Pendant que les projecteurs politico-médiatiques sont braqués sur la
Syrie, au centre d’une colossale psyop pour faire apparaître les
agressés comme des agresseurs, reste cependant dans l’ombre ce qui
arrive dans d’autres parties du Moyen-Orient et en Afrique.
Etats-Unis, Arabie Saoudite, Qatar, Koweit et Emirats -qui depuis
cinq ans mènent la guerre en Syrie avec des forces terroristes
infiltrées et maintenant accusent le gouvernement syrien de crimes de
guerre en sponsorisant l’exposition photographique Caesar
présentée demain à Rome- continuent à massacrer des civils au Yémen.
Participe à la guerre le Commandement central USA avec des attaques
« antiterrorisme », officiellement documentés, effectués au Yémen avec
des drones et des chasseurs-bombardiers.
Restent plus encore dans l’ombre, dans les médias, les opérations
militaires USA en Afrique. Elles sont menées par le Commandement Africa
(Africom), qui a en Italie deux importants commandements subordonnés.

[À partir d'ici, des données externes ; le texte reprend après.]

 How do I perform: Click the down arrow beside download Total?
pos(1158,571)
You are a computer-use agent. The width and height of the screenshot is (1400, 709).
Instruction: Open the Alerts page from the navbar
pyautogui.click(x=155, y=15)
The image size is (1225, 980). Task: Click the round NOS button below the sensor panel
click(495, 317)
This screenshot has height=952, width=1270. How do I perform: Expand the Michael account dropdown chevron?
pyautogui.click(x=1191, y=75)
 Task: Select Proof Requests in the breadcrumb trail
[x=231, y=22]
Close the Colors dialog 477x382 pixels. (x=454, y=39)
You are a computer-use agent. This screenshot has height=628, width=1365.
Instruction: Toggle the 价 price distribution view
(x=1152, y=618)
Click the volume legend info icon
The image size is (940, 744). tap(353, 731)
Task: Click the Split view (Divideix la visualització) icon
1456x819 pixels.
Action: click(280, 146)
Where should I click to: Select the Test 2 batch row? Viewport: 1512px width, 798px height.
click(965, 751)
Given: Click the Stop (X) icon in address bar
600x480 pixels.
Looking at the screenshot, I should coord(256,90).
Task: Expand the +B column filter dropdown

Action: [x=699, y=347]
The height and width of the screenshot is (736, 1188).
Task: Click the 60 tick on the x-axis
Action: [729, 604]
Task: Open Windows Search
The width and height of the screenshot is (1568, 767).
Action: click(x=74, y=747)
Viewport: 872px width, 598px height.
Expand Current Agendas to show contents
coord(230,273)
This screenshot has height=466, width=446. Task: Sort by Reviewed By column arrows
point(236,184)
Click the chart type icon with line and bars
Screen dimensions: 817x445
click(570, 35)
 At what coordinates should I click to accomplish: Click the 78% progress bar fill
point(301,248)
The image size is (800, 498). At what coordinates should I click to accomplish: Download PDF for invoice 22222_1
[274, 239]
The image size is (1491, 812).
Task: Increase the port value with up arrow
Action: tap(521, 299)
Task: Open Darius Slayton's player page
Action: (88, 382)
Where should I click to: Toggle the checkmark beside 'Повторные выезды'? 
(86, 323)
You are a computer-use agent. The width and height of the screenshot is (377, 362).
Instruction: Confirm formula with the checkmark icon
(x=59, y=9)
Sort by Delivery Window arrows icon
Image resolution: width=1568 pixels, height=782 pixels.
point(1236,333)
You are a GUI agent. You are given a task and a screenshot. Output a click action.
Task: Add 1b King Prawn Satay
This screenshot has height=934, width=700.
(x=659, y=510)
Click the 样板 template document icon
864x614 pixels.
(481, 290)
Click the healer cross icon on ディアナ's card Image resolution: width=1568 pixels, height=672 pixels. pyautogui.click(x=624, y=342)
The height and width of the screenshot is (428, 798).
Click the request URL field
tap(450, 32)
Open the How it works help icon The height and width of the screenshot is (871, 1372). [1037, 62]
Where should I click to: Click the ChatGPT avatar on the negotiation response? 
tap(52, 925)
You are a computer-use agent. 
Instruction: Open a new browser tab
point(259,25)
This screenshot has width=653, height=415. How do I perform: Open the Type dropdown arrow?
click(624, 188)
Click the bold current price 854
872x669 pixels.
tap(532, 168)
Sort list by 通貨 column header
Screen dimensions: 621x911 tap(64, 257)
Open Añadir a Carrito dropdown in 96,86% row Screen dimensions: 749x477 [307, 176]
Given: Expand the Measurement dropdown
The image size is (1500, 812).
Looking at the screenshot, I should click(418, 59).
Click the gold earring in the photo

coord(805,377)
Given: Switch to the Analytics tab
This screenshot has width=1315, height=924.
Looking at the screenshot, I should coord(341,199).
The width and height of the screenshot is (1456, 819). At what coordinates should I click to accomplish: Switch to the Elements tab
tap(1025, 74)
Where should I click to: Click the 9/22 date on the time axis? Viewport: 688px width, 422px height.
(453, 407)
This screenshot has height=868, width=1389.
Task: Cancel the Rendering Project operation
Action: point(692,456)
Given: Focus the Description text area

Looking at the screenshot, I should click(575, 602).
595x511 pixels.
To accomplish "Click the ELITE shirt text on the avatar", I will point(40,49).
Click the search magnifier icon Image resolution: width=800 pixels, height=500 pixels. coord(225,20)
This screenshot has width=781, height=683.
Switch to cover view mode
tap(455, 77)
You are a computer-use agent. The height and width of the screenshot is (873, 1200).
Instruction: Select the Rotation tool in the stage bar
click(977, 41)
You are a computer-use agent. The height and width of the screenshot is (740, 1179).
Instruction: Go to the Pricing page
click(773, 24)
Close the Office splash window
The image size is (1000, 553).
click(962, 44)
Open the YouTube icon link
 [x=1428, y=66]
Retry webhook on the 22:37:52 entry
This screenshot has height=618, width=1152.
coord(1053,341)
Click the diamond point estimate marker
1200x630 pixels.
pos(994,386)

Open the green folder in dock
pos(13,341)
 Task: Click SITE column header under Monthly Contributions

Le U..S. Army Africa (Armée USA pour l’Afrique), dont le quartier
général est à la caserne Ederle de Vicence (Vénétie), «fournit le
commandement de mission et emploie des forces pour le théâtre
opératif », en fournissant en même temps de l’assistance militaire aux
partenaires africains pour établir « sécurité et stabilité » dans le
continent.
Les
U.S. Naval Forces Europe-Africa (Forces navales USA pour l’Europe et
l’Afrique), dont le quartier général est dans la base de Capodichino à
Naples, sont constituées par six task force formées par les
navires de guerre de la Sixième Flotte basée à Gaeta (Latium). Leur
« aire de responsabilité » couvre la Russie, l’Europe et l’Afrique (sauf
l’Egypte qui entre dans celle du Commandement central), y compris la
moitié de l’Atlantique du Pôle Nord à l’Antarctique. Elles sont sous les
ordres de l’amirale Michelle Howard, qui est en même temps à la tête du
Commandement de la force conjointe alliée (Jfc-Naples), quartier
général à Lago Patria (Naples).
Avec ces forces, y compris les
chasseurs des porte-avions et les drones armés basés à Sigonella
(Sicile), les USA sont en train d’intensifier les opérations militaires
en Afrique. Les raids aériens, effectués depuis le mois d’août en Libye
sous le prétexte d’arrêter l’avancée de l’Isis (dont la menace a été
largement agrandie), servent en réalité le plan de reconquête et de
recolonisation de la Libye, où opèrent depuis longtemps des forces
spéciales étasuniennes et européennes.
Mais ce n’est là que la pointe émergée du « grand jeu » africain.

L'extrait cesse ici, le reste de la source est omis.